--- Begin Records for processing ---

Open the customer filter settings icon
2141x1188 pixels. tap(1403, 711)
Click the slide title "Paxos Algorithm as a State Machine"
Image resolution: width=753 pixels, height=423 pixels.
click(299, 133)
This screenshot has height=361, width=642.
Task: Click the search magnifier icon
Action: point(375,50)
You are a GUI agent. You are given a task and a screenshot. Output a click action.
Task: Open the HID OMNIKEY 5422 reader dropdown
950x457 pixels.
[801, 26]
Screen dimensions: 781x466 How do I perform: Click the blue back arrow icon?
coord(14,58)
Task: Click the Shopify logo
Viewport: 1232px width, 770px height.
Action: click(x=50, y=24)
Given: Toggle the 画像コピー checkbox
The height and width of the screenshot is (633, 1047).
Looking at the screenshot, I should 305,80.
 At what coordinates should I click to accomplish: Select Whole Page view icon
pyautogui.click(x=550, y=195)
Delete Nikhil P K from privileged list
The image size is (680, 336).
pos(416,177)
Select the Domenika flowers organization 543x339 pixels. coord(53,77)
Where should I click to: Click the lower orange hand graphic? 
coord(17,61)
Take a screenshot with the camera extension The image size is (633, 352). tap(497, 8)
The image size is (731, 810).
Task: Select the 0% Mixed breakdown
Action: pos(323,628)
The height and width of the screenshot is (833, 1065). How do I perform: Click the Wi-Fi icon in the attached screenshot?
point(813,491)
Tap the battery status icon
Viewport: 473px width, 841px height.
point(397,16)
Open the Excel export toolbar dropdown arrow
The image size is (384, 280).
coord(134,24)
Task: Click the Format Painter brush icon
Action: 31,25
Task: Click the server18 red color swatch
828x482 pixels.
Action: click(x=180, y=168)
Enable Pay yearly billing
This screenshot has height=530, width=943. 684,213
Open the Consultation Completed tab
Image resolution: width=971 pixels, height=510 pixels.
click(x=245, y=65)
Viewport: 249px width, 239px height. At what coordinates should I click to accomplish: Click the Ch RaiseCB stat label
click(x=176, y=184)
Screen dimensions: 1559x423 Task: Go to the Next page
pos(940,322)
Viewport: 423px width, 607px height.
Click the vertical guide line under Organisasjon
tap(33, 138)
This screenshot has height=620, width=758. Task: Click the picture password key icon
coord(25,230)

--- End Records for processing ---

◆ **What is being asked**: Gather every line of the listing above that contains the word "Select" and copy each one out in full.

◆ **Solution below**:
 At what coordinates should I click to accomplish: Select Whole Page view icon
Select the Domenika flowers organization 543x339 pixels. coord(53,77)
Task: Select the 0% Mixed breakdown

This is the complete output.